Collected data:
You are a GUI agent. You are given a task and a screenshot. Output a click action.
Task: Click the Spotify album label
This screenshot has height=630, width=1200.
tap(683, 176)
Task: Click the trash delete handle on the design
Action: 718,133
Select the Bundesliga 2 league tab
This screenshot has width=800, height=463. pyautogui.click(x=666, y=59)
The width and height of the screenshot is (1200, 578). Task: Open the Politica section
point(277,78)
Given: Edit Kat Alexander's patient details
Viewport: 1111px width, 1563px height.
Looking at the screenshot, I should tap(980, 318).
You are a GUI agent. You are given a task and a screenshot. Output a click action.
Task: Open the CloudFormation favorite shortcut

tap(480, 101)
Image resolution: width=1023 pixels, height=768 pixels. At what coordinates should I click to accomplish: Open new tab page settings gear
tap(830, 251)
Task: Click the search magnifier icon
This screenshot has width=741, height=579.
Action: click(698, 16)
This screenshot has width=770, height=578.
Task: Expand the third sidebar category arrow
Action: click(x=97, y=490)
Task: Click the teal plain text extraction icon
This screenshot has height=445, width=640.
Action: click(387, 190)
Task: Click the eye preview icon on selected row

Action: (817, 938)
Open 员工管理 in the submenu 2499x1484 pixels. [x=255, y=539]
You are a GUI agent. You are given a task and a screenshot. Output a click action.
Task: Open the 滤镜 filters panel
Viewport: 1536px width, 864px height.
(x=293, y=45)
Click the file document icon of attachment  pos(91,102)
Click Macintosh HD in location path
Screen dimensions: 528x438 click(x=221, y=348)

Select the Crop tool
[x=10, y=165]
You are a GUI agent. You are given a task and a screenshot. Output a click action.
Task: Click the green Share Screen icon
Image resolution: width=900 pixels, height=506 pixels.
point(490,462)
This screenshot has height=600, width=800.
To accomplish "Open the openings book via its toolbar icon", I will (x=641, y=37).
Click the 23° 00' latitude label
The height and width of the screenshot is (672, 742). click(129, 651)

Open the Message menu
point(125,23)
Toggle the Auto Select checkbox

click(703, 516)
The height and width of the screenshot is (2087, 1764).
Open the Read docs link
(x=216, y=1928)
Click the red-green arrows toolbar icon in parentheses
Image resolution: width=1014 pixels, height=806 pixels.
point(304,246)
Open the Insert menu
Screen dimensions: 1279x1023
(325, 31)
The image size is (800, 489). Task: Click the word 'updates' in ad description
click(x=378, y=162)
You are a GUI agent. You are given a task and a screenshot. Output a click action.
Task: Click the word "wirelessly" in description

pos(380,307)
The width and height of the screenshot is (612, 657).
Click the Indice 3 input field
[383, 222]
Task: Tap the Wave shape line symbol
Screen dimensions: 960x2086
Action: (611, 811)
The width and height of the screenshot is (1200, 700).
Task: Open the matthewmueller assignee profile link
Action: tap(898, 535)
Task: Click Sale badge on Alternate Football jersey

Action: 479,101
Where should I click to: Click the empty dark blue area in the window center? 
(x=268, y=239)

• _WHAT YOU HAVE TO DO_:
Gather every row above that contains the string "toolbar". Uppercase and lowercase letters count as different.

• _SOLUTION TO THIS PROBLEM_:
To accomplish "Open the openings book via its toolbar icon", I will (x=641, y=37).
Click the red-green arrows toolbar icon in parentheses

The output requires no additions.